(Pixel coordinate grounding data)
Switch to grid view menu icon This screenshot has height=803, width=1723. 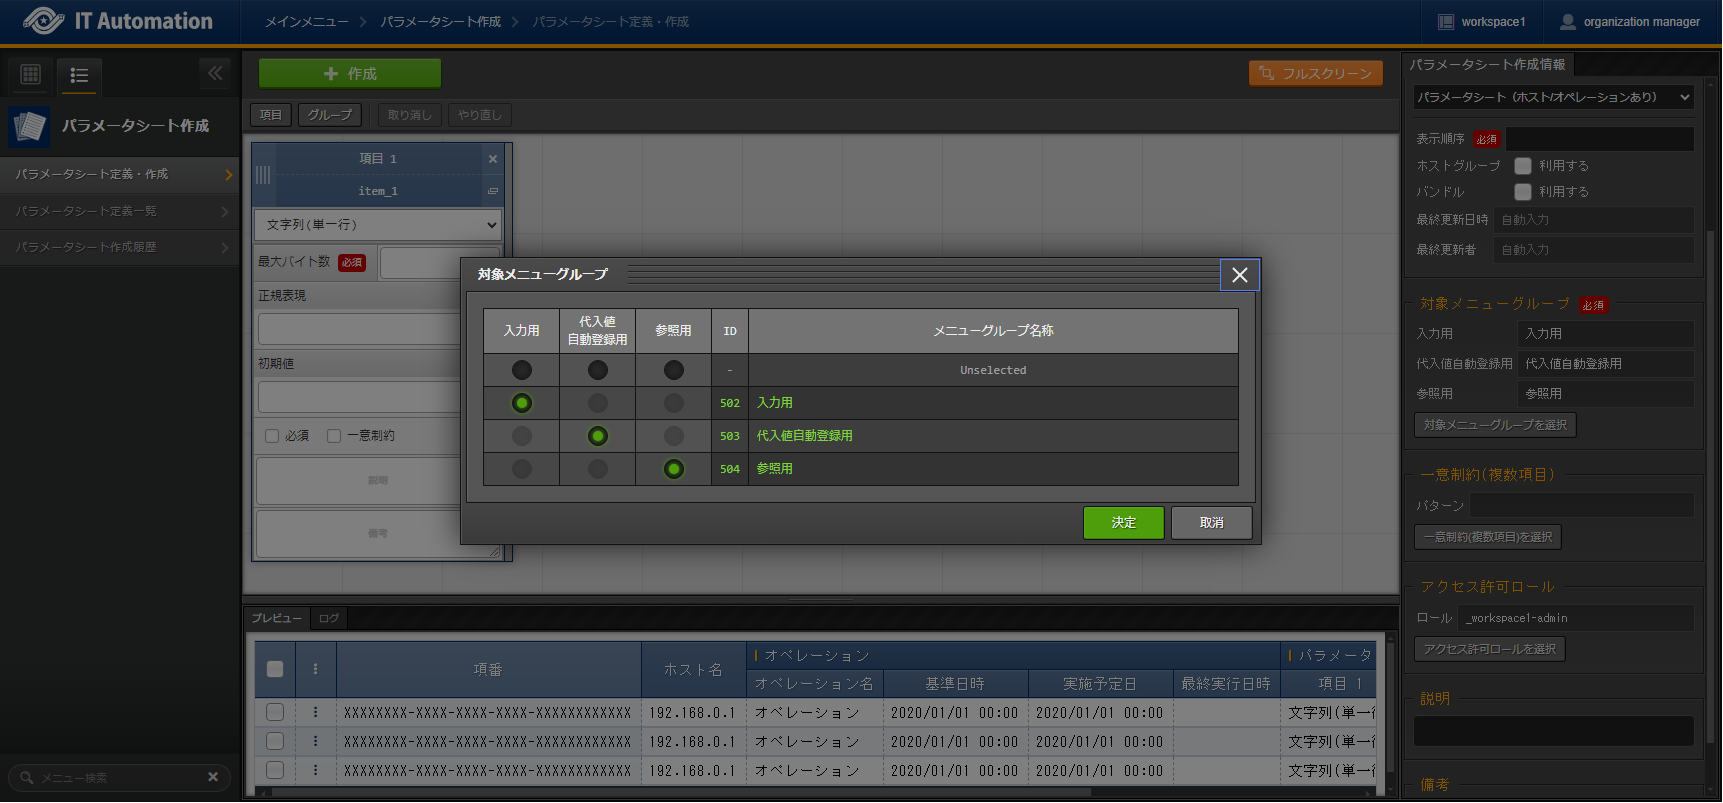tap(31, 74)
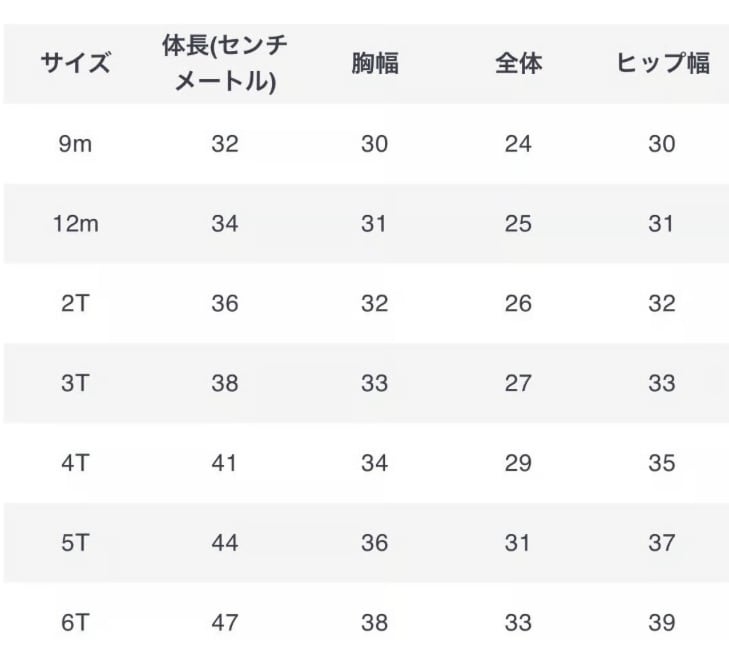Select the ヒップ幅 column header
The width and height of the screenshot is (729, 669).
pos(662,64)

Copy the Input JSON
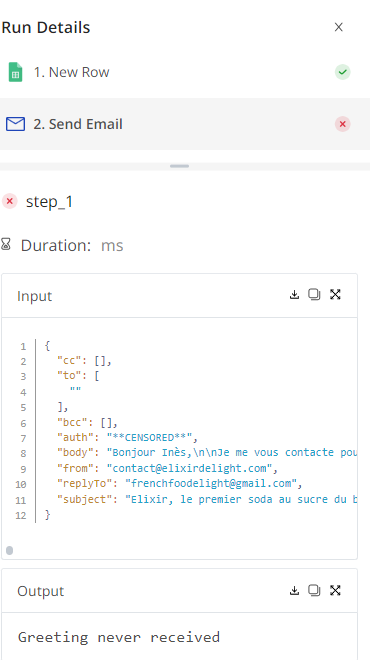click(x=314, y=295)
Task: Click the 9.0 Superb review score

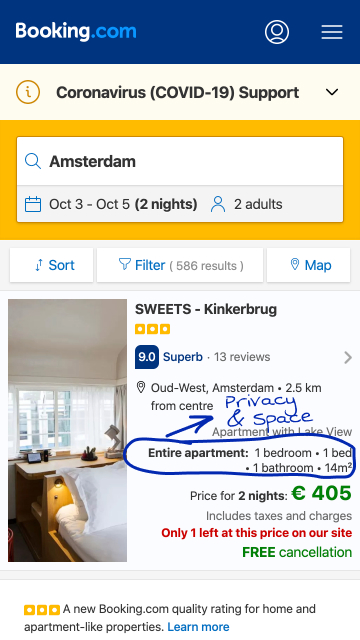Action: coord(169,357)
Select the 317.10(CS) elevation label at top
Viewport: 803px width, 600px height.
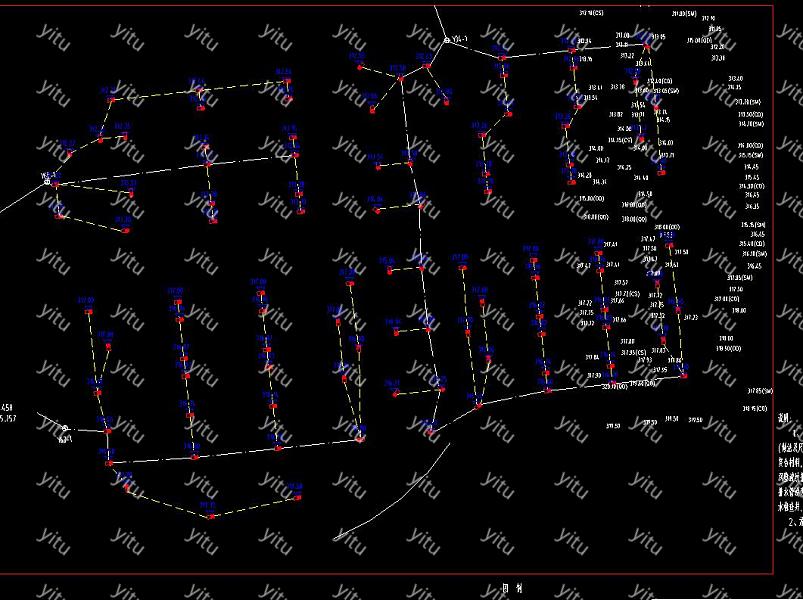pos(592,13)
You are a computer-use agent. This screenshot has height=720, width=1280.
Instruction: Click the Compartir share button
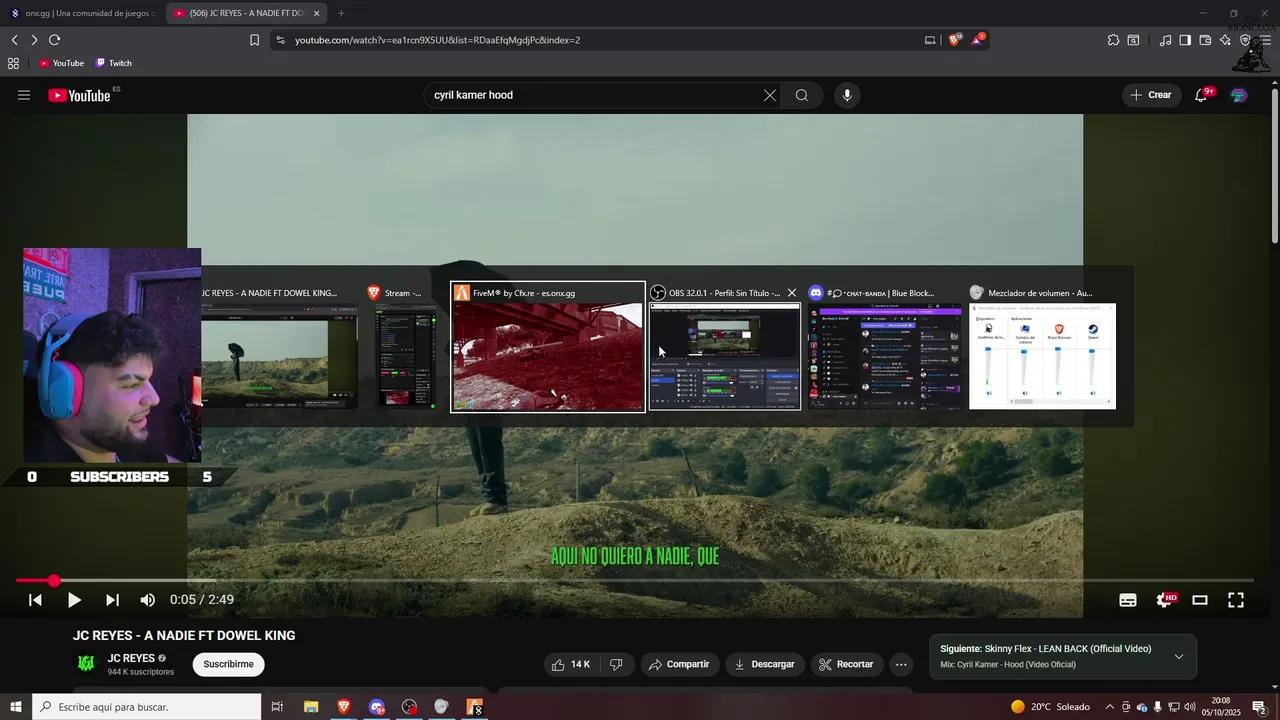(678, 664)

- **INSTRUCTIONS TO FOLLOW**
Please return, exactly and with pictures omitted, the lines from the line holding "You are a computer-use" through the end of the data above, inclusive.

- **RESPONSE**
You are a computer-use agent. This screenshot has height=720, width=1280.
Instruction: Click the Compartir share button
(678, 664)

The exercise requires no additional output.